Have you actually looked at Elgg ? Elgg does blogs and has "pages" which can function as collaborative documents. It has a microblogging platform called "The Wire" that can interact with Twitter. Elgg can be configured to include:

• Groups
• Forums
• Blogs
• Microblogs (with Twitter inetgration)
• Private Messaging
• File repositories including multimedia
• Social Bookmarking
• Pages (individual or collaborative documents)
• Wiki integration
• Calendars
• etc

Even Maraha has functions beyond eportfolio. I would consider wikis and blogs as much more narrowly defined applications. The exception would be WordPressMu combined with BuddyPress and bbPress.

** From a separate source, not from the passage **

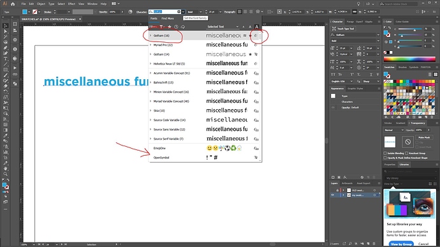Switch to the Find More tab
This screenshot has width=440, height=247.
point(168,19)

I encourage people to look beyond wiki/blog/ning/googledocs.
Sorry I wasn't speaking of Elgg but programs more specifically targeted for portfolios. Elgg appears to have promise. How sophisticated are the collaborative pages and blogs aspects of Elgg? I've used Moodle for several years but was never impressed by the wikis/blogs it contained. That is one of the reasons I moved to pbworks as a portal for my course and have been happy with the quality of the product so far.
Thanks for the information about Elgg. It certainly looks powerful. But, it also looks like something that an individual teacher would not do independently. For younger students (I teach 5th) this looks like a lot. I didn't see anything about age requirements, which most social networking sites have. I have been using a class blog, directed significantly by me and wikis. I use wordpress.
True. As I teacher, we have 4 or 5 different systems that we engage with. It is frustrating to me to know what can be found where. I'd rather go to one place. So, I get what you are saying. No pressure... but if you have an example to share of how you organized the work in the blog (posts or static pages), I'd love to see it. Or post a link of one you've found that you think best represents your point.